Key Experimental Results

Experimental Setup

  • Benchmark: RelBench—contains 7 datasets, 30 prediction tasks (entity classification + entity regression)
  • Backbone LLM: Llama 3.2-1B (128K context)
  • Baselines: LightGBM, RDL (GNN + deep tabular model), ICL (LLM in-context learning), ICL+MLP

Main Results

Entity Classification (AUROC ↑):

Dataset LightGBM RDL ICL+MLP Rel-Zero Rel-LLM
rel-amazon user-churn (Test) 52.22 70.42 66.56 60.07 71.89
rel-event user-repeat (Test) 68.04 76.89 76.72 68.12 79.26
rel-stack user-engagement (Test) 63.39 90.59 87.09 69.46 91.21
Overall Average (Test) 63.66 75.83 76.83 63.42 77.82
  • Rel-LLM outperforms or matches SOTA on all datasets, achieving an average AUROC of 77.82.
  • Although the performance of zero-shot Rel-Zero is lower than the fine-tuned version, it significantly outperforms the LightGBM baseline.

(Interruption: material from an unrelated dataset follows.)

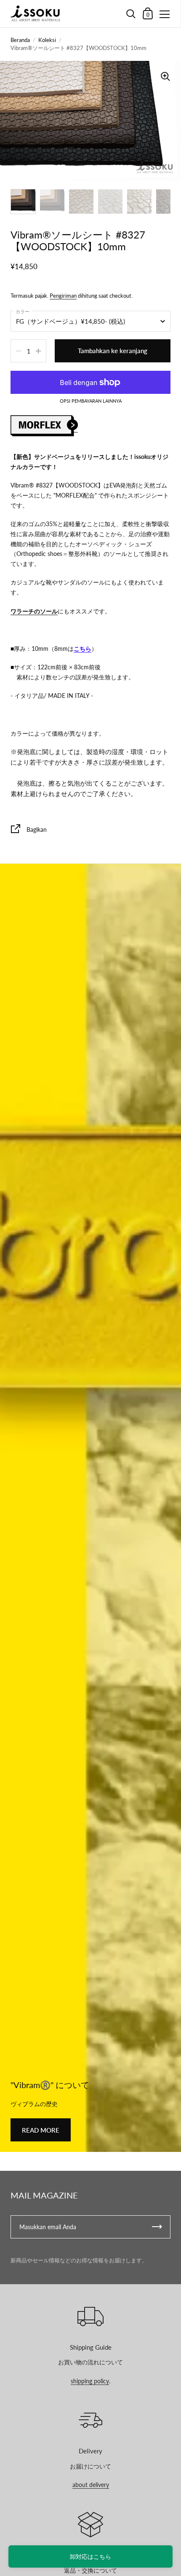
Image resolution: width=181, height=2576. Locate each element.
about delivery (90, 2484)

Entity Regression (MAE ↓): - On tasks such as rel-hm item-sales, Rel-LLM achieves the lowest MAE. - Compared to ICL+MLP, Rel-LLM achieves a 5-15% improvement on most tasks.

Key Findings

  1. The GNN encoder effectively preserves relational structural information, avoiding information loss caused by text serialization.
  2. The graph prompt tuning approach does not require modification of LLM parameters, making training costs significantly lower than full fine-tuning.
  3. The masked table modeling during the pre-training phase endows the model with zero-shot transfer capabilities.
  4. Different tasks are suited to different answer generation strategies; classification tasks favor token distribution, while regression tasks favor MLP transformation.

Highlights & Insights

  1. Structure-Preserving RAG: Unlike traditional RAG, Rel-LLM does not retrieve text fragments but rather retrieves graph-structured subgraphs, preserving relational semantics.
  2. Efficient Fine-Tuning: Freezing the LLM and training only the GNN and the projection layer makes parameter efficiency extremely high.
  3. Denormalization to Nested JSON: Cleverly "translates" graph structures into a format understandable by LLMs, with JSON format being proven to work best for tabular data encoding.
  4. Temporal Consistency: Strictly avoids information leakage through temporal-aware sampling, making it suitable for time-series forecasting scenarios.
  5. Zero-Shot Capability: Can obtain reasonable predictions on new tasks after pre-training without requiring further fine-tuning.

Limitations & Future Work

  1. It relies on small models like Llama 3.2-1B; whether it performs better on larger models remains unverified.
  2. Denormalization depth and the number of nested levels are hyperparameters that require manual adjustment based on database structures.
  3. It cannot be directly applied to unstructured data that lacks clear primary-foreign key relationships.
  4. It has only been validated on Relbench, lacking test cases in more practical application scenarios.
  • Relational Tabular Learning: Benchmarks such as CTU, SJTUTable, and RelBench have driven deep learning research on relational data.
  • LLMs for Tabular Data: Existing methods serialize tables into text but face challenges of context length limits and loss of structural information.
  • Graph Prompt Learning: Injecting GNN embeddings as soft prompts for LLMs is a recent trend in graph-language multimodality.

Rating

⭐⭐⭐⭐ — Clever methodology design and comprehensive experiments. The study makes a meaningful exploration in the important yet overlooked direction of relational databases + LLMs. The combination of GNN + RAG + frozen LLM shows excellent scalability.

Additional Details

  • Randomly permuting column order in pre-training serves as an effective data augmentation strategy, preventing the model from only learning reconstruction under a specific column sequence.
  • The early experimental finding that JSON format outperforms Markdown and CSV for relational data encoding comes from Singha et al., 2023.
  • In some tasks, the performance of ICL+MLP is close to Rel-LLM, suggesting that the representation capabilities of LLMs can be partially unleashed even through simple text serialization.